* _WHAT THE TASK REQUIRES_: Copy each line of the records that holds the string "will".
====
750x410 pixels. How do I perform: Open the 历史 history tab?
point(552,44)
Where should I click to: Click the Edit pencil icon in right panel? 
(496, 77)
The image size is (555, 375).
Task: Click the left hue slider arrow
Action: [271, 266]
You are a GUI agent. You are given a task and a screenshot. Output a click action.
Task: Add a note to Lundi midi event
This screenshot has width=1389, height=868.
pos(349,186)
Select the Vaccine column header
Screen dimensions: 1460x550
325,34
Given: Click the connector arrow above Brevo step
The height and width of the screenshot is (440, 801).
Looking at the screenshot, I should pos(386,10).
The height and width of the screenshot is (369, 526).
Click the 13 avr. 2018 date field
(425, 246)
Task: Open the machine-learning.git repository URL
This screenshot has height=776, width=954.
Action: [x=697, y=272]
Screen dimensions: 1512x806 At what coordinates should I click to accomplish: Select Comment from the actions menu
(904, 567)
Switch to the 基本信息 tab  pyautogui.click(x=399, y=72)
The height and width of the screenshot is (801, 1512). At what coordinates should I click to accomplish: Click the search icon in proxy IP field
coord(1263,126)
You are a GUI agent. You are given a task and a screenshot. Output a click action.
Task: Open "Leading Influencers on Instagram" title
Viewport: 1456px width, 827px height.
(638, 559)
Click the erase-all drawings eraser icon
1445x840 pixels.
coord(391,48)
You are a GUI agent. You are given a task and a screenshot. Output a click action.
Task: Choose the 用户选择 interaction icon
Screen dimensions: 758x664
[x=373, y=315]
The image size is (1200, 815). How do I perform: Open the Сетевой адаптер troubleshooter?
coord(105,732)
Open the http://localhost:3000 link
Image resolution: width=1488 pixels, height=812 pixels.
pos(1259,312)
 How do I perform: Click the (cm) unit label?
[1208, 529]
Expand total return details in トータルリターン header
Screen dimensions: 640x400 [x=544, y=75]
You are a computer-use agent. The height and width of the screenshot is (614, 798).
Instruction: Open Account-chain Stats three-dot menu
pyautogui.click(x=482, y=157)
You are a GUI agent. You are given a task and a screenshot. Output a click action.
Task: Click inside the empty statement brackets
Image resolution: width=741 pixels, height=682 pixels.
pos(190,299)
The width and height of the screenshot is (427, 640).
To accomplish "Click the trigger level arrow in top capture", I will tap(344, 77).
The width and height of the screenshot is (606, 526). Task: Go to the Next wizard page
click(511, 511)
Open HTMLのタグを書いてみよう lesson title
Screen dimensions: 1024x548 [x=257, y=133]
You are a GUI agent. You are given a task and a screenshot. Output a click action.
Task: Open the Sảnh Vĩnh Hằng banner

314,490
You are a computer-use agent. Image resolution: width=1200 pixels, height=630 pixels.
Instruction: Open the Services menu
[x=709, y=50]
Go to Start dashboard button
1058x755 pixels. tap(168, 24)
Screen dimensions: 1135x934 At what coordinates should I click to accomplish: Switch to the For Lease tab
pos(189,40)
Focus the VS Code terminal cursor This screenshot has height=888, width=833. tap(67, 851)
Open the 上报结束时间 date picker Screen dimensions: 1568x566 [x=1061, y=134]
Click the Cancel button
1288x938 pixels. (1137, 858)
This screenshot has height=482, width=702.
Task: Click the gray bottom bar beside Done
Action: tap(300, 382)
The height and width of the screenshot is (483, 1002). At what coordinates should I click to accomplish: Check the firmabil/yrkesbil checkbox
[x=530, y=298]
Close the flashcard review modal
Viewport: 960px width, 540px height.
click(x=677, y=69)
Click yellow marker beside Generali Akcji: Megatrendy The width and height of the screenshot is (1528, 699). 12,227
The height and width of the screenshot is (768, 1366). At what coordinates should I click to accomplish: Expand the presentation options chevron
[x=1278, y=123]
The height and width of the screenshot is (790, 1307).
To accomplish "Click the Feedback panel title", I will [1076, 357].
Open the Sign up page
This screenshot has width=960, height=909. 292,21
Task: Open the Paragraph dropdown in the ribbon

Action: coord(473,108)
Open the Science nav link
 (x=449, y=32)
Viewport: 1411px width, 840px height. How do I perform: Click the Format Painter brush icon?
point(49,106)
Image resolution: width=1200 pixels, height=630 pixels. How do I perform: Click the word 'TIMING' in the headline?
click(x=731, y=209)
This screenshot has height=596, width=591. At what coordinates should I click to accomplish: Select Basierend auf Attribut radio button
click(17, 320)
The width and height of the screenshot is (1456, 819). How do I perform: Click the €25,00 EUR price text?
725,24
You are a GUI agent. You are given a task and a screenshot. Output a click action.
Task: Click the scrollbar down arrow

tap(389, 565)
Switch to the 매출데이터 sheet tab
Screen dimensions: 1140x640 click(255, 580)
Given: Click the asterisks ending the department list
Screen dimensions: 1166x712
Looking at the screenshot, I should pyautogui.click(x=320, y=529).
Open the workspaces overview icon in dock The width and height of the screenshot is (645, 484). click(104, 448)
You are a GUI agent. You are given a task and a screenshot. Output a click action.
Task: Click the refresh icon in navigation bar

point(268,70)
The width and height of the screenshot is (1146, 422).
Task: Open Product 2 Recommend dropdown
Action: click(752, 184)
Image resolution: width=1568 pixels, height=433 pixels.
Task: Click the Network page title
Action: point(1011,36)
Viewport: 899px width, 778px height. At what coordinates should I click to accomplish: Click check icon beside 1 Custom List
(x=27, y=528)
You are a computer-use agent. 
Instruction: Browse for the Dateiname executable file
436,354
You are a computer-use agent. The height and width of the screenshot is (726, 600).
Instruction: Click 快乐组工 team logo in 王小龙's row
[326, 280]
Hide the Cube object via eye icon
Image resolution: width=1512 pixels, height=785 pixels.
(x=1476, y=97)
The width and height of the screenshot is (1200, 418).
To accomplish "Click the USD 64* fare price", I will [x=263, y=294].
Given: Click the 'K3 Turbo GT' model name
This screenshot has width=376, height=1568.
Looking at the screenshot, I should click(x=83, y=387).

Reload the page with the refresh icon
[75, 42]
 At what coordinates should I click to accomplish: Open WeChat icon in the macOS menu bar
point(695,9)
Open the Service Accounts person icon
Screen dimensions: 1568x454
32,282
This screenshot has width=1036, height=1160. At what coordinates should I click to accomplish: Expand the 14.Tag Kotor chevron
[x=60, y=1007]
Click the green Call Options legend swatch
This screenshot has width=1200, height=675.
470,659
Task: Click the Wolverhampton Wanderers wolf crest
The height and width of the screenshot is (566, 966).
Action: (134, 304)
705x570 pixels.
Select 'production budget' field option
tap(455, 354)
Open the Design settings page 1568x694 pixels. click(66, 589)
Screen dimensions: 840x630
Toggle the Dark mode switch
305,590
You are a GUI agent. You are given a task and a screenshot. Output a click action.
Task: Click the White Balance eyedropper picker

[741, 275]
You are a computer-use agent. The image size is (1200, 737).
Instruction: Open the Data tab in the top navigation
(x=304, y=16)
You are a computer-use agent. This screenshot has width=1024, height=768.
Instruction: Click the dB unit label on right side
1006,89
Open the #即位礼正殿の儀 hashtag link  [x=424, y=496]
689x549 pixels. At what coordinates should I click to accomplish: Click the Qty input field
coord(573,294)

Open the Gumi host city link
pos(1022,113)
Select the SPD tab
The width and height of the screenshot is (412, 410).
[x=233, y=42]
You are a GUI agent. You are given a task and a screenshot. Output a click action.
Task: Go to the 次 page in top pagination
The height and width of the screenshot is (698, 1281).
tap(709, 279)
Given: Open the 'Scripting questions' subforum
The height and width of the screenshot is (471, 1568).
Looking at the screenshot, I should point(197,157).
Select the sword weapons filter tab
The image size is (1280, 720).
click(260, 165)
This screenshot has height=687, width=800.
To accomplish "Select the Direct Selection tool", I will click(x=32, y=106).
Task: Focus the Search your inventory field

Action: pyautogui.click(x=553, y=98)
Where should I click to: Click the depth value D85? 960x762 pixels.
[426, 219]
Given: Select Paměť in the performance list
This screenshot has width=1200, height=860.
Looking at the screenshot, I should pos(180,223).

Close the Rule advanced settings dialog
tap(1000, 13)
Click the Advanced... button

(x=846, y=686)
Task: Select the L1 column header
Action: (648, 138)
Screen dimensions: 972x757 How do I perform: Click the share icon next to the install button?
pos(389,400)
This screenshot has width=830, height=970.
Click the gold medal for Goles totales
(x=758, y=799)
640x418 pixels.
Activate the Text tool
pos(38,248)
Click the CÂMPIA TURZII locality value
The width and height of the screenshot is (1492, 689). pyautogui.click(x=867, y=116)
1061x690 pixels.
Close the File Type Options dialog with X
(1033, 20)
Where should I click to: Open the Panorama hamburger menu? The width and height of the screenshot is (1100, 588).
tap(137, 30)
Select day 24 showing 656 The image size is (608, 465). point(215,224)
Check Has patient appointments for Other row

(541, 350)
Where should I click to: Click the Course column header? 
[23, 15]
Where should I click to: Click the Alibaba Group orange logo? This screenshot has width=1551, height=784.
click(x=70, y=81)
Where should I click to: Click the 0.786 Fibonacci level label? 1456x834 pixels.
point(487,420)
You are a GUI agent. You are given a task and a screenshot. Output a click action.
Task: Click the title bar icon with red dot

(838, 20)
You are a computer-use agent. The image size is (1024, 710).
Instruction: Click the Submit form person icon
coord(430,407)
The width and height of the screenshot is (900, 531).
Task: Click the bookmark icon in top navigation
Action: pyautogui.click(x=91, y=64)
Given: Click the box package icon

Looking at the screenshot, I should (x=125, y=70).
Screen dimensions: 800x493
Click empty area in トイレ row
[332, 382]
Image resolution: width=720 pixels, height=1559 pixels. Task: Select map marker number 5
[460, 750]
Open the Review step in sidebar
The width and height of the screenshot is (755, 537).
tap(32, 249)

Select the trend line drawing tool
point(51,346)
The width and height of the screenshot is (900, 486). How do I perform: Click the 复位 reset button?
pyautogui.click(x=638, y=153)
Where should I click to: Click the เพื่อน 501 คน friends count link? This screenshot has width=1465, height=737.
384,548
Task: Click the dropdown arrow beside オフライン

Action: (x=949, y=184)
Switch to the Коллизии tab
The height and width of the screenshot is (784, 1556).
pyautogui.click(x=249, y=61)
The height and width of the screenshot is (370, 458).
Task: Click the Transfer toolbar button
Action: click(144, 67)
====
* _ANSWER SPACE_:
To accomplish "Click the trigger level arrow in top capture", I will tap(344, 77).
To accomplish "Click the Feedback panel title", I will [1076, 357].
To accomplish "Click the USD 64* fare price", I will [x=263, y=294].
To accomplish "Select the Direct Selection tool", I will click(x=32, y=106).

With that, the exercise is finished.